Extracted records
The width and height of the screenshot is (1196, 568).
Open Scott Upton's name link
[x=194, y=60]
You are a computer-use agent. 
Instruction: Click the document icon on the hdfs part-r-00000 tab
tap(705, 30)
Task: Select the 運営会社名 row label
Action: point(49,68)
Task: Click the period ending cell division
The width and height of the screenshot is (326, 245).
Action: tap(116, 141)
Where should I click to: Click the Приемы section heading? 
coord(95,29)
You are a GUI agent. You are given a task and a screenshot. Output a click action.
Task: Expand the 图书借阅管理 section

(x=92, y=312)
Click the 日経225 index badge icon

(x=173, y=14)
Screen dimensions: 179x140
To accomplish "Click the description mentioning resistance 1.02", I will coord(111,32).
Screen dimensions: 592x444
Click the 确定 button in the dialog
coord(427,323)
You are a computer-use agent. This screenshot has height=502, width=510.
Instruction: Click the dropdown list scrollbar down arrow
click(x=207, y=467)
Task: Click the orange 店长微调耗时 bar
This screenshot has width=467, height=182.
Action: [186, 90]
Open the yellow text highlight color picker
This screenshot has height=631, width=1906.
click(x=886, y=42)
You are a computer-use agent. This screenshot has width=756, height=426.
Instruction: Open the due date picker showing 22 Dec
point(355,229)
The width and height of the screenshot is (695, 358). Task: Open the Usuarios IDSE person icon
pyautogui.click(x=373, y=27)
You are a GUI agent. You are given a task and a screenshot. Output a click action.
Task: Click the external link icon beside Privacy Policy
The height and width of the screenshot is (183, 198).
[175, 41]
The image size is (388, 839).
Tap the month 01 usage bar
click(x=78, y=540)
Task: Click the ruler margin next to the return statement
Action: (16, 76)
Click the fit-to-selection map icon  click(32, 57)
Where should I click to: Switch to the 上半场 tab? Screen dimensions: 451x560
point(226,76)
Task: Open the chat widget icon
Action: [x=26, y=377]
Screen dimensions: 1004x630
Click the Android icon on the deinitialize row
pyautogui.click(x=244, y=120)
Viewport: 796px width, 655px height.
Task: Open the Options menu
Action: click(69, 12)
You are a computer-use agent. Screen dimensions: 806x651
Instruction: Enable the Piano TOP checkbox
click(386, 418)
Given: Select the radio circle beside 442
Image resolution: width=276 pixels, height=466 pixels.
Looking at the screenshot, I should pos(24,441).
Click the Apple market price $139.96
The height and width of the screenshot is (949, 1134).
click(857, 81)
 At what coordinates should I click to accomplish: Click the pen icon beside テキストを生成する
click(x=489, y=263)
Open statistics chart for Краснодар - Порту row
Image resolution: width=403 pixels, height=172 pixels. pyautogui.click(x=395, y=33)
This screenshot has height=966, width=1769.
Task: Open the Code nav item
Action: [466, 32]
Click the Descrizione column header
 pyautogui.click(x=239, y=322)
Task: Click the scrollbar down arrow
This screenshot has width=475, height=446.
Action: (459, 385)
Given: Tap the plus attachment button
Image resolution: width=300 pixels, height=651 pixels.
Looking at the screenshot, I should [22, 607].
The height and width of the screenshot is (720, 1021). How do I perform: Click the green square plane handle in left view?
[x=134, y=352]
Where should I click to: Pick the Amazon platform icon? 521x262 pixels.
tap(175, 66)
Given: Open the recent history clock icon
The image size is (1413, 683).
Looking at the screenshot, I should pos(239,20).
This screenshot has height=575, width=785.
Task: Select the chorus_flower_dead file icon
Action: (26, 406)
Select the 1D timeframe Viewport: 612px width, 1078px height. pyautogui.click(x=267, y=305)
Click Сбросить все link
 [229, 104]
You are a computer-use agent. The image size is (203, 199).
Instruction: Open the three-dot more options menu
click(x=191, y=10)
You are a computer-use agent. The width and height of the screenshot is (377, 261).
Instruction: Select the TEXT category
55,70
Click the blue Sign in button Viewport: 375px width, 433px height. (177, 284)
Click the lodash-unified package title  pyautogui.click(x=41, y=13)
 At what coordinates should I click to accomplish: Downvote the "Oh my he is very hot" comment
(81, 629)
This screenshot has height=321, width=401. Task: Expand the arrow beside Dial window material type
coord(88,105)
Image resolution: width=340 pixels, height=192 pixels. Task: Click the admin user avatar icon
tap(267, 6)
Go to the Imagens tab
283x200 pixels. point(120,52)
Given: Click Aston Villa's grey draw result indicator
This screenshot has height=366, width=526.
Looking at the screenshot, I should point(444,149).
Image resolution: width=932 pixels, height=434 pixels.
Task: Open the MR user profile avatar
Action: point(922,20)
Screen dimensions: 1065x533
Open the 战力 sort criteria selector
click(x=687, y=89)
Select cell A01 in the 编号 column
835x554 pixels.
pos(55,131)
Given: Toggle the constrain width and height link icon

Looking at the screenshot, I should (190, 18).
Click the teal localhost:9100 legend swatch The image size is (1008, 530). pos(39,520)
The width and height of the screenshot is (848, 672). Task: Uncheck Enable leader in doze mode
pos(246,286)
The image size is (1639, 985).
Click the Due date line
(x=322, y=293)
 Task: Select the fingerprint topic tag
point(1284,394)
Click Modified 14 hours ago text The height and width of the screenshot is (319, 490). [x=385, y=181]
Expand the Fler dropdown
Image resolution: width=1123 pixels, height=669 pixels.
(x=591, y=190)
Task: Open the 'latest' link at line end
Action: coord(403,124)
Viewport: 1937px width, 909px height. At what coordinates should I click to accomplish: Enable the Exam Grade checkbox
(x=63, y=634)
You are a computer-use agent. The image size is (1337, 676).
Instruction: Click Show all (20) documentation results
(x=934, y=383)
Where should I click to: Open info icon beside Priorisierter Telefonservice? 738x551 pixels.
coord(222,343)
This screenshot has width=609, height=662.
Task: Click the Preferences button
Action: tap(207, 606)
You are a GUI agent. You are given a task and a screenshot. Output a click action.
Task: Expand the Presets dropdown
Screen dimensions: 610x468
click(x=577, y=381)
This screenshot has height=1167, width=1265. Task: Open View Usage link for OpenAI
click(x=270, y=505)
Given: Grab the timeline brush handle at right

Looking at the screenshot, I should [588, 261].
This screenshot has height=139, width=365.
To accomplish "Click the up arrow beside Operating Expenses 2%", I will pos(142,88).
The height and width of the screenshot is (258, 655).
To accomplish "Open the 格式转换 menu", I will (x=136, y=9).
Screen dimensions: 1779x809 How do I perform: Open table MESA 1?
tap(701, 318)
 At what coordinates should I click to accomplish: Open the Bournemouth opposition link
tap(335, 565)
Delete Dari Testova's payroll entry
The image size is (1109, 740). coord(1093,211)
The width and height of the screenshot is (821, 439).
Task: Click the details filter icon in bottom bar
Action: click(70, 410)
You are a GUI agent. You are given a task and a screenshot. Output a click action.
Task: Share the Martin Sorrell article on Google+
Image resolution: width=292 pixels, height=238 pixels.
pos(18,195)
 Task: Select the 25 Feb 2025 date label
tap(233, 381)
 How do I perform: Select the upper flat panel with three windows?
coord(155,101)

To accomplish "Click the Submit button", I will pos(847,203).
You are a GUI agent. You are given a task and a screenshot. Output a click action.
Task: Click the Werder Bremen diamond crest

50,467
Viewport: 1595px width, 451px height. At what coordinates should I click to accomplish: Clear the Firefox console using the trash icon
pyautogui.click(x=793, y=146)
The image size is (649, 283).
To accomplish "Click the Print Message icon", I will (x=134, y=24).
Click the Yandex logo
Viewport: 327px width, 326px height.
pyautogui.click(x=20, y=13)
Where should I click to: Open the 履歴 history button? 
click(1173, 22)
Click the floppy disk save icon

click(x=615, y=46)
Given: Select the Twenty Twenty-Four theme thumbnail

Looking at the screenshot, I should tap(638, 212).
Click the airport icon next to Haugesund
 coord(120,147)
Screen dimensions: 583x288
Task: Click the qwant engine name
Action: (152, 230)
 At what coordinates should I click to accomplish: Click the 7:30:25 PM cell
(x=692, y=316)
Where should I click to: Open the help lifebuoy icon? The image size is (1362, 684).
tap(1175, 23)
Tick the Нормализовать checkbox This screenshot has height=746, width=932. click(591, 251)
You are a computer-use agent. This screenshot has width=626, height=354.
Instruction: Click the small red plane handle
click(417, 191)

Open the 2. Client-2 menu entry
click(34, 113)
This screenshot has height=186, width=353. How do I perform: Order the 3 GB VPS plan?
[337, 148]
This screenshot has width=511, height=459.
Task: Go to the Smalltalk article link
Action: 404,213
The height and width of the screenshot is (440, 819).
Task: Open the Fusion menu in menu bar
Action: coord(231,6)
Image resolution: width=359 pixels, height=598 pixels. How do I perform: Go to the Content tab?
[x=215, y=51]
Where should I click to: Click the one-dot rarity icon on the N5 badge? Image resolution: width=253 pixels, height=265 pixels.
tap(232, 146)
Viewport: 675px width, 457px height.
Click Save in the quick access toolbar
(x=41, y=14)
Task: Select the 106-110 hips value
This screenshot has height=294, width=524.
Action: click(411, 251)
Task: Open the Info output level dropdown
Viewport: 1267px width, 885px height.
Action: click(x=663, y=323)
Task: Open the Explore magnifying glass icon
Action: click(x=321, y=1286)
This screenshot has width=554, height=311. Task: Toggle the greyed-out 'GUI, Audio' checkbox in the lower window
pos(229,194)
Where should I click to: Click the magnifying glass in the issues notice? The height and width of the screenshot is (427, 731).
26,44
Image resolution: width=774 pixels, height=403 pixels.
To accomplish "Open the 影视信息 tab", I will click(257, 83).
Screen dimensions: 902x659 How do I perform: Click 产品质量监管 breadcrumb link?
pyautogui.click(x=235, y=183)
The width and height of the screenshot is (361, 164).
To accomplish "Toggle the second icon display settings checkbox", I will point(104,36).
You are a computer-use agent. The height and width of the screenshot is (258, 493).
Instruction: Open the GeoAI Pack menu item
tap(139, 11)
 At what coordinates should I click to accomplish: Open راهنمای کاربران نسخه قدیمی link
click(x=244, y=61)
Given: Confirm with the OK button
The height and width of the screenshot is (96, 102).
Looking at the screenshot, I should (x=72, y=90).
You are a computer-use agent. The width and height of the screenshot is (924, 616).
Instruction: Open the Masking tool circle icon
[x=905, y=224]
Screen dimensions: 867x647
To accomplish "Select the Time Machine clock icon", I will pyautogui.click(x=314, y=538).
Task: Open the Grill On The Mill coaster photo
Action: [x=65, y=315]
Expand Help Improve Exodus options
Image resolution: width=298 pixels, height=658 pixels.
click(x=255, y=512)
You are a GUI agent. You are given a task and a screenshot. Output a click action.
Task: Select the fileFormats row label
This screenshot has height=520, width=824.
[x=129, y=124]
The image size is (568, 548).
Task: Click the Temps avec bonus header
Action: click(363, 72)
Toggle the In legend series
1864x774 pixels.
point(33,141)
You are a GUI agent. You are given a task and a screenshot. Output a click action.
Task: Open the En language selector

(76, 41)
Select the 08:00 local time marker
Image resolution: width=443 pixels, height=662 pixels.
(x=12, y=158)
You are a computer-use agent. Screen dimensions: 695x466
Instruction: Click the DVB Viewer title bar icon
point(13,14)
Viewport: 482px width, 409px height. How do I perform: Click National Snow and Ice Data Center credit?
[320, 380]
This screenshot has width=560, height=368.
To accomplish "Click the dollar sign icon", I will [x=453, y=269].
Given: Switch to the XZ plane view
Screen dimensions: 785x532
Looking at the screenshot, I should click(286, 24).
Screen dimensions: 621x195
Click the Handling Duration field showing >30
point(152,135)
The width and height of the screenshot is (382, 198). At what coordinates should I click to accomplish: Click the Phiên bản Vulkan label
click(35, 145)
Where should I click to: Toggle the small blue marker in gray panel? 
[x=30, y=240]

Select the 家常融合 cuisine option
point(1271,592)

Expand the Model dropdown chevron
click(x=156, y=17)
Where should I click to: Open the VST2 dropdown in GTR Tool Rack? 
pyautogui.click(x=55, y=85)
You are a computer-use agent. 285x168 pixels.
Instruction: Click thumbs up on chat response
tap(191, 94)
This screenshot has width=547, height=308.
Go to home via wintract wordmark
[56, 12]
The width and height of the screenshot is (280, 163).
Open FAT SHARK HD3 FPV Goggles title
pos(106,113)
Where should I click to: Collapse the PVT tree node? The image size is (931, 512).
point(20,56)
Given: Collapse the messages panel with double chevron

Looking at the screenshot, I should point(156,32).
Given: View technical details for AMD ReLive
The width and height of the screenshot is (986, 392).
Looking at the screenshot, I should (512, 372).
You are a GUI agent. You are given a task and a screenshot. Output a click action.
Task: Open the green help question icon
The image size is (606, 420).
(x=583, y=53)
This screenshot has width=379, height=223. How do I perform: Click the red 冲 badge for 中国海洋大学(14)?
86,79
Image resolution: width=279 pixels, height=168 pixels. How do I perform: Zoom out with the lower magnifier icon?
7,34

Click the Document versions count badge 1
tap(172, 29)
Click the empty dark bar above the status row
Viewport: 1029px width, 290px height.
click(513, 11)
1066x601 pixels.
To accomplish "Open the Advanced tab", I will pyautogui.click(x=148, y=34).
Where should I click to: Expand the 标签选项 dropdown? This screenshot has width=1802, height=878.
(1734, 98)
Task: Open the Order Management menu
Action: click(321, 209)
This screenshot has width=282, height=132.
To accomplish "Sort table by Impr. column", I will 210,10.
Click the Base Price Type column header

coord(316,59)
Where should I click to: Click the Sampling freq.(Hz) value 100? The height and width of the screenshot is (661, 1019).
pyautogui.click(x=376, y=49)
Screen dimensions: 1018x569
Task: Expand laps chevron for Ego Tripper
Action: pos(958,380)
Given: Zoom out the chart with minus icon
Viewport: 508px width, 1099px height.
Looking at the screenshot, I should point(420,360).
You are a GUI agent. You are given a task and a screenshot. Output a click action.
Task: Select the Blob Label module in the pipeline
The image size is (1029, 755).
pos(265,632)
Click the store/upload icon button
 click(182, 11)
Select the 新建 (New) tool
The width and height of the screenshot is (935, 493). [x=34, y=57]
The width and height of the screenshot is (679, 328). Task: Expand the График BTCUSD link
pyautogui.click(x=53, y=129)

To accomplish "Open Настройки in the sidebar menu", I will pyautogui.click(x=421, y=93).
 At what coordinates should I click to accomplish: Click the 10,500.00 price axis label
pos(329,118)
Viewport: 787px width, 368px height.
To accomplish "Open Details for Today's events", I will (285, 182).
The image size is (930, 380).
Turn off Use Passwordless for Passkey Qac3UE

- **EXERCISE GOAL**
Take the line above containing "Open statistics chart", the line containing "Given: Tap the plus attachment button", and all lines in between, and copy them exactly without anything else.

- **SOLUTION**
Open statistics chart for Краснодар - Порту row
Image resolution: width=403 pixels, height=172 pixels. pyautogui.click(x=395, y=33)
This screenshot has height=966, width=1769.
Task: Open the Code nav item
Action: [466, 32]
Click the Descrizione column header
 pyautogui.click(x=239, y=322)
Task: Click the scrollbar down arrow
This screenshot has width=475, height=446.
Action: (459, 385)
Given: Tap the plus attachment button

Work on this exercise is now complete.